─── Passage provided ───

June 21, 2010

The Netezza and IBM DB2 approaches to compression

Thursday, I spent 3 ½ hours talking with 10 of Netezza’s more senior engineers. Friday, I talked for 1 ½ hours with IBM Fellow and DB2 Chief Architect Tim Vincent, and we agreed we needed at least 2 hours more. In both cases, the compression part of the discussion seems like a good candidate to split out into a separate post. So here goes.

When you sell a row-based DBMS, as Netezza and IBM do, there are a couple of approaches you can take to compression. First, you can compress the blocks of rows that your DBMS naturally stores. Second, you can compress the data in a column-aware way. Both Netezza and IBM have chosen completely column-oriented compression, with no block-based techniques entering the picture to my knowledge. But that’s about as far as the similarity between Netezza and IBM compression goes.

IBM’s basic DB2 compression strategy is remarkably simple. In every table (not column) – or in each range partition in a range-partitioned table — the 4096 most common* values are identified; these are all encoded into 12-bit strings. And that’s that. This has been happening since DB2 9.1, released 4 ½ years ago. DB2’s compression persists through logs, buffer pools (i.e., RAM cache), and so on. In DB2 9.7, the most recent release, IBM extended the use of the compression to a few areas it hadn’t stretched before, such as log-based replication, native XML, or CLOBs (Character Large OBjects) that happen not to be too big.

*Actually, I’d presume it’s not exactly the “most common”; there surely is some minimum length of a value to be encoded, or some bias toward length. Also, the determination of what to encode is probably a little imprecise. E.g., I forgot to ask whether the choice of values ever changes as data got updated.

─── Data provided ───

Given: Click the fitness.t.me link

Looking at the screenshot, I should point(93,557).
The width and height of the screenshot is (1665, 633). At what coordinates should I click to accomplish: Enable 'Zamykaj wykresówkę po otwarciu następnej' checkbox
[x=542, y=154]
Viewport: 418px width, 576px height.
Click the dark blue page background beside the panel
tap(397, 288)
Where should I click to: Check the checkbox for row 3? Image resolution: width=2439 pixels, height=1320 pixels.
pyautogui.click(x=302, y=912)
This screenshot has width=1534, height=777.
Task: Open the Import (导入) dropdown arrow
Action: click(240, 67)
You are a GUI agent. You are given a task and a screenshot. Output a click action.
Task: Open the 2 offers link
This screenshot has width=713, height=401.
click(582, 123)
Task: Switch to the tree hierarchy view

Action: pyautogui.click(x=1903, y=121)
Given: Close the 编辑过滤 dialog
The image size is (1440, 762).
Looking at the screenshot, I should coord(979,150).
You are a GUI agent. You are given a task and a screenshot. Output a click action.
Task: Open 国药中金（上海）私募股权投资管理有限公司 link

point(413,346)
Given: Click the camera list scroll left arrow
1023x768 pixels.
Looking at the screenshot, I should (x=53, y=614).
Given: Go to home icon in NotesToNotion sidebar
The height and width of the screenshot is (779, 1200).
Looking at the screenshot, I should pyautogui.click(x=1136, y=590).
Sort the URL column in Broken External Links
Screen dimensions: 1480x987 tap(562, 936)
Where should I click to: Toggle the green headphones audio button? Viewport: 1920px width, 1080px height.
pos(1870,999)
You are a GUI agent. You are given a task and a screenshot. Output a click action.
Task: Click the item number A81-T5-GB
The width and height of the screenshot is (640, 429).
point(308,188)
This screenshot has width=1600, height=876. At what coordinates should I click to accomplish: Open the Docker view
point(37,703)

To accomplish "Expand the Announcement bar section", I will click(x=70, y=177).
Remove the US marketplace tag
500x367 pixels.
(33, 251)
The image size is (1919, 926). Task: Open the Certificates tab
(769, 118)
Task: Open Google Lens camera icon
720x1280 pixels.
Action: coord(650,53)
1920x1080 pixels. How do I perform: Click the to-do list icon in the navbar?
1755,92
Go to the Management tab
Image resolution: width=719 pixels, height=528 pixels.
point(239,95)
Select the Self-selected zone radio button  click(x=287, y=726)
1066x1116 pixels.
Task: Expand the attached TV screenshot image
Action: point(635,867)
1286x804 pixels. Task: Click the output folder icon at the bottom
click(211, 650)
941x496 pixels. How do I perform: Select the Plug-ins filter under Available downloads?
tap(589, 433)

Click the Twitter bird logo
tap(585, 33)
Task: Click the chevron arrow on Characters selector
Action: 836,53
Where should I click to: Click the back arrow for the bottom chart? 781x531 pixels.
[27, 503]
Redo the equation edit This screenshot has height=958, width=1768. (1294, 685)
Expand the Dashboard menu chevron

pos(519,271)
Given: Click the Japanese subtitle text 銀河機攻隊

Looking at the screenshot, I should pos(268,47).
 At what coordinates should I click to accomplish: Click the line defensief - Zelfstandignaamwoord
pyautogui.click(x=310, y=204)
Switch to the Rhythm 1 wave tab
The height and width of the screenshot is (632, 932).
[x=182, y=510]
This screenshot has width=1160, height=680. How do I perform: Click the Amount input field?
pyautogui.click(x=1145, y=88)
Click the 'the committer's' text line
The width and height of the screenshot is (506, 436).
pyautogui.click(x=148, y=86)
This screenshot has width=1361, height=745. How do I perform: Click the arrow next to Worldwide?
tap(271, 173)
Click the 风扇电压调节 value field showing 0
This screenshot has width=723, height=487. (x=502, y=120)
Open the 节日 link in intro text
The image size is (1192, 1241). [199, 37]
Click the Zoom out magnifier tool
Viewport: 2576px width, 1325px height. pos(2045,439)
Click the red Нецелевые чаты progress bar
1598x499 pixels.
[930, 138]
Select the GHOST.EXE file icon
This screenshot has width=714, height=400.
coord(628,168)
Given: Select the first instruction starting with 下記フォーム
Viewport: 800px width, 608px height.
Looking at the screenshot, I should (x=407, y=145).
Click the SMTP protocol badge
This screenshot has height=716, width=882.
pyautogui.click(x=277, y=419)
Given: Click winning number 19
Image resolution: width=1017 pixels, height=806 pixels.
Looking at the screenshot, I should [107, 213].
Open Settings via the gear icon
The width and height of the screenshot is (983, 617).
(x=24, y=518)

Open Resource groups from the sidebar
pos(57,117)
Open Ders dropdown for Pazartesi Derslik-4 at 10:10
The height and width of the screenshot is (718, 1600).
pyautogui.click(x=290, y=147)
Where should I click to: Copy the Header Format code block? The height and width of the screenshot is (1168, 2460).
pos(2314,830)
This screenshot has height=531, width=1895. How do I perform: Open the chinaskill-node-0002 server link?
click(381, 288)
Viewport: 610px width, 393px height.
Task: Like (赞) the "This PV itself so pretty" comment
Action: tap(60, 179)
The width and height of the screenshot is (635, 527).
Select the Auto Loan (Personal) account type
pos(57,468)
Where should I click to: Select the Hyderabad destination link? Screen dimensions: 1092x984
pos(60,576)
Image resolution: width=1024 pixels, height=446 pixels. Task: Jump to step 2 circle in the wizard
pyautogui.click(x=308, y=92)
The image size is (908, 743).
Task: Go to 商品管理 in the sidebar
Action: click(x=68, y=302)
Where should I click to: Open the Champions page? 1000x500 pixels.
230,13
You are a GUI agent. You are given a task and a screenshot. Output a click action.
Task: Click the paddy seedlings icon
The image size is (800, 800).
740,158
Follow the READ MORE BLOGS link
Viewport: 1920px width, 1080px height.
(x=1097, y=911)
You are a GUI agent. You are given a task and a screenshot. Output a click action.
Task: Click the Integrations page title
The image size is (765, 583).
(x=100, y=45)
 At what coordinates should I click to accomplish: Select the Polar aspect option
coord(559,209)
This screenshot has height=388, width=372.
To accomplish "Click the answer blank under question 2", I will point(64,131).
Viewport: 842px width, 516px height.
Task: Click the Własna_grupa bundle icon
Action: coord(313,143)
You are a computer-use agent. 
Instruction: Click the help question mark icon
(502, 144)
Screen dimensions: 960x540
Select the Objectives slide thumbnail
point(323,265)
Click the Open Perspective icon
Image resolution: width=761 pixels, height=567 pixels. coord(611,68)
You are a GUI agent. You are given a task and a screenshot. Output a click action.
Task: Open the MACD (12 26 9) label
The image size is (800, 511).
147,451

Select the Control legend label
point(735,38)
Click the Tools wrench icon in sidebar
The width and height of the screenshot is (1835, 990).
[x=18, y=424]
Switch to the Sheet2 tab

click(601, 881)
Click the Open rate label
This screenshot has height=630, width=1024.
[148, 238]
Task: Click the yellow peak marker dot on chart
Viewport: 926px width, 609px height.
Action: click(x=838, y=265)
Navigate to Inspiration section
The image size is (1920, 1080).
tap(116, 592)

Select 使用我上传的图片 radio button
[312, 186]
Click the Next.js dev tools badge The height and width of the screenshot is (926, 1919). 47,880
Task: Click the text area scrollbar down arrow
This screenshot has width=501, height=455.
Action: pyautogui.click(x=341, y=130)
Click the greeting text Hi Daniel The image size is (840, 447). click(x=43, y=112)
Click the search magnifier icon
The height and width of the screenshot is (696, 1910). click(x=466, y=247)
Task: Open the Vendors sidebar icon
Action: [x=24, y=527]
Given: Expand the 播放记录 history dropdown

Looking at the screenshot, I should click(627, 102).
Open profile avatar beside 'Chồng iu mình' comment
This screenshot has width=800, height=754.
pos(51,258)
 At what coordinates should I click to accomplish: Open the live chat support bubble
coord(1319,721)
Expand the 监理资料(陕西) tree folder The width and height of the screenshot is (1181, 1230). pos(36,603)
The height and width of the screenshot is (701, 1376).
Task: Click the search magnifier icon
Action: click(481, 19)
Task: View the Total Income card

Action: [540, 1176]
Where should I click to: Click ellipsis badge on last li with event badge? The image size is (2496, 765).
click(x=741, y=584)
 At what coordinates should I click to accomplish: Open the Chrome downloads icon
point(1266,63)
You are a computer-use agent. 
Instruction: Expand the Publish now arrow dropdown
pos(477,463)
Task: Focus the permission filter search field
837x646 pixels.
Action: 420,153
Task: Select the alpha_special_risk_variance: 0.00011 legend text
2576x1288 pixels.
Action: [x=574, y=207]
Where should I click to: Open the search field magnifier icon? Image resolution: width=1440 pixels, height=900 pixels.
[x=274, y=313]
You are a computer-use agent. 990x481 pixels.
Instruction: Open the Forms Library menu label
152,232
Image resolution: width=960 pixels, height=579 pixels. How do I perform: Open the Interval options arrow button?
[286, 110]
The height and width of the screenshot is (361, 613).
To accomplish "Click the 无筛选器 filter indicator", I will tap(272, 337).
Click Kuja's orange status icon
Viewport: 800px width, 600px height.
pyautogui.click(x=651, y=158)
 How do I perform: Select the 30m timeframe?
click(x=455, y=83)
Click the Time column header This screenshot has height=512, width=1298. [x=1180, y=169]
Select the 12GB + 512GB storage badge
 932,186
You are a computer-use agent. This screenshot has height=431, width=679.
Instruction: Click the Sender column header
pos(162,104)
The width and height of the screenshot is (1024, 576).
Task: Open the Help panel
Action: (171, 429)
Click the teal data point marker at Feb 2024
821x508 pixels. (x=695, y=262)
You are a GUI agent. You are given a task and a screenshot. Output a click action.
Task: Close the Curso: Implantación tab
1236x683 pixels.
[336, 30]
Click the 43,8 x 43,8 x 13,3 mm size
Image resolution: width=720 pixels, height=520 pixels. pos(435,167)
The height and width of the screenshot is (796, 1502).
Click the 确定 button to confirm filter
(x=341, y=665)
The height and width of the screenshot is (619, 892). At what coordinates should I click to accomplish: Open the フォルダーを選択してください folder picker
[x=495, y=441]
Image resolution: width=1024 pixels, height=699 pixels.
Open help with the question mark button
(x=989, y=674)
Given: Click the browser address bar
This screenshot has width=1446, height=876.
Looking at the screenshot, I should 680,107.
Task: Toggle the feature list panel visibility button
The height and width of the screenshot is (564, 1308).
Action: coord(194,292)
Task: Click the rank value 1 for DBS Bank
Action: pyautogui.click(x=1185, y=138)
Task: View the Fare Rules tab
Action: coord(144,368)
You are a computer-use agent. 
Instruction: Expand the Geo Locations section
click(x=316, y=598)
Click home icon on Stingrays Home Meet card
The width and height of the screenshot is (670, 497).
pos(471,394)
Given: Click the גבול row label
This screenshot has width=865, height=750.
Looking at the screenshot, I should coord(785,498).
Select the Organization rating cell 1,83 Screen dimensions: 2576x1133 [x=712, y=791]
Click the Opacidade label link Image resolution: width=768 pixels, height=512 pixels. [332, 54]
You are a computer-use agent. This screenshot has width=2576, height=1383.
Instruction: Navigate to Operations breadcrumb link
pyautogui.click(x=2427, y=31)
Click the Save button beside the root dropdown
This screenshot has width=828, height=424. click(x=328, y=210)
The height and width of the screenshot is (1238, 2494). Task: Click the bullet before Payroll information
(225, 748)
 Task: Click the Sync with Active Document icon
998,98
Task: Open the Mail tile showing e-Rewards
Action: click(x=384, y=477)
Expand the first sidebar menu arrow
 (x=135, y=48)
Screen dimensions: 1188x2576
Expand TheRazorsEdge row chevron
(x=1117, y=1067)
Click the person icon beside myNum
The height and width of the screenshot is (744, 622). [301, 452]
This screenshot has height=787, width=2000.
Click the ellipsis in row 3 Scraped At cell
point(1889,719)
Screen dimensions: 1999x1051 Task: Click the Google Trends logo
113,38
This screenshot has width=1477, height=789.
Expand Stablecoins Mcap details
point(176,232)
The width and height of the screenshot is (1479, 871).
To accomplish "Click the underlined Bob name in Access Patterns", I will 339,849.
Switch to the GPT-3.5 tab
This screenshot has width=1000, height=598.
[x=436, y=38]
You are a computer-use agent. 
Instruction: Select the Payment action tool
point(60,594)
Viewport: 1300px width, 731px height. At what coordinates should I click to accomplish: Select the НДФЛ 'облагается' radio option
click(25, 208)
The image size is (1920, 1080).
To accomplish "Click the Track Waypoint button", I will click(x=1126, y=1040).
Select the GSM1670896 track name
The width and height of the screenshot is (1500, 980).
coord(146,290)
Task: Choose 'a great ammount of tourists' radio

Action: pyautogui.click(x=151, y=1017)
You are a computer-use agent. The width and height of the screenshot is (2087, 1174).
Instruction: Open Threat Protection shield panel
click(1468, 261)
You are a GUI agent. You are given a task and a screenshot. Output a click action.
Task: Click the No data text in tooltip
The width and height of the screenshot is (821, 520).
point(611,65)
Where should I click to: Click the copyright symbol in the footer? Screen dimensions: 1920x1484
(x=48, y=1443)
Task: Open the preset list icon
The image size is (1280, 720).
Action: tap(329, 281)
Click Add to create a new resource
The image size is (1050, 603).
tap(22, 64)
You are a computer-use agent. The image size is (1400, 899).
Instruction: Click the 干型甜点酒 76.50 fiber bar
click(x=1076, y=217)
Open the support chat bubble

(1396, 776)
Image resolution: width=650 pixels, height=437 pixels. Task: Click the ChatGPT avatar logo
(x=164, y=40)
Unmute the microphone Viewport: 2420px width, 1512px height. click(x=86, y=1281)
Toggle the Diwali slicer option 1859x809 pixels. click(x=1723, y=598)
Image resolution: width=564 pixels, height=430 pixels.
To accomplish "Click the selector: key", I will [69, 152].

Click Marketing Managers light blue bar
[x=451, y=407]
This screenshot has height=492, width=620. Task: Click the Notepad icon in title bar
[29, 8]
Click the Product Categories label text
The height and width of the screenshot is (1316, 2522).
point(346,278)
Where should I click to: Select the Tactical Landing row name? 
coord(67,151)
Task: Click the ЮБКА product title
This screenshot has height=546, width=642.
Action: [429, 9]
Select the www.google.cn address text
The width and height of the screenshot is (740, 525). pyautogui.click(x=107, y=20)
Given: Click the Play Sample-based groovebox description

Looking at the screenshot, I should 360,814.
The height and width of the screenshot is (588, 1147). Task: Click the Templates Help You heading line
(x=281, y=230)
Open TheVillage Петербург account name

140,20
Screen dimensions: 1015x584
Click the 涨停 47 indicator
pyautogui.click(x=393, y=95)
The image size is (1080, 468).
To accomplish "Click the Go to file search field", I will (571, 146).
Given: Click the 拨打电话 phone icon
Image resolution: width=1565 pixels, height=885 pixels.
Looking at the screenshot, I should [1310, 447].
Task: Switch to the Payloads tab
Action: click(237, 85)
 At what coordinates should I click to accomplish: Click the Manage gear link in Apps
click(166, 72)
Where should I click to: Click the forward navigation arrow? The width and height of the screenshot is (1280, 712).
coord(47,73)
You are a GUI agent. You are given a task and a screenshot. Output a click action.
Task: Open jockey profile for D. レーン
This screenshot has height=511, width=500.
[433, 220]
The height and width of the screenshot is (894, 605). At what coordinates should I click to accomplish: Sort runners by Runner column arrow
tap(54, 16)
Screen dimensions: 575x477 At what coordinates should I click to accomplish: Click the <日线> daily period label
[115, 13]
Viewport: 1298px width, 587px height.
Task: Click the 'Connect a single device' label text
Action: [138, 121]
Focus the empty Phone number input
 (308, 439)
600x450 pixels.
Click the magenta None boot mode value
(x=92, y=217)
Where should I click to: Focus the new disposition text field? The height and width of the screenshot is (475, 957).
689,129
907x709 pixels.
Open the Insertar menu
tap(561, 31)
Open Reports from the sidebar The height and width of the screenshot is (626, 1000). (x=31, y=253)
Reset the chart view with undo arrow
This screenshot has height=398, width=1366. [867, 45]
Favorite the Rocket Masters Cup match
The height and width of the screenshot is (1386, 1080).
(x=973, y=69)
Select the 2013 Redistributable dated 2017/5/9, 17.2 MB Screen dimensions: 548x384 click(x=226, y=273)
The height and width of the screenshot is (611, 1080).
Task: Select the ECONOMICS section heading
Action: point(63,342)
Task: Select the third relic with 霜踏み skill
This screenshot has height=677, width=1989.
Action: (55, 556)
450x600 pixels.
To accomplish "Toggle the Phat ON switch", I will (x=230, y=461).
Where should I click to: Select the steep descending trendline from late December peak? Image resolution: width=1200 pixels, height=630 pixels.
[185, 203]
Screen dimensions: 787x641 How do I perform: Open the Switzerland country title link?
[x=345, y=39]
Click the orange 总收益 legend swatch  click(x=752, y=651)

───

Exercise instructions ->
- a) Rewrite the paragraph of the compression article that begins "IBM’s basic DB2 compression strategy" as a short bulleted list, keeping its main facts.
- b) Decide whether each statement agrees with the compression article, answering yes or no and quoting the deciding words: (i) DB2 identifies its 4096 most common values separately for each column. (ii) DB2 compression has been in use since DB2 9.1. (iii) Netezza relies on block-based compression techniques.

Answers below ->
- a)
- DB2's basic compression strategy is simple. In every table (not column), or in each range partition of a range-partitioned table, the 4096 most common values are identified and encoded into 12-bit strings.
- This has been happening since DB2 9.1, released 4 ½ years ago.
- The compression persists through logs, buffer pools (RAM cache), and so on.
- DB2 9.7, the most recent release, extended compression to areas such as log-based replication, native XML, and CLOBs (Character Large OBjects) that are not too big.

- b)
(i) No: "In every table (not column)"
(ii) Yes: "This has been happening since DB2 9.1, released 4 ½ years ago."
(iii) No: "Both Netezza and IBM have chosen completely column-oriented compression, with no block-based techniques entering the picture to my knowledge."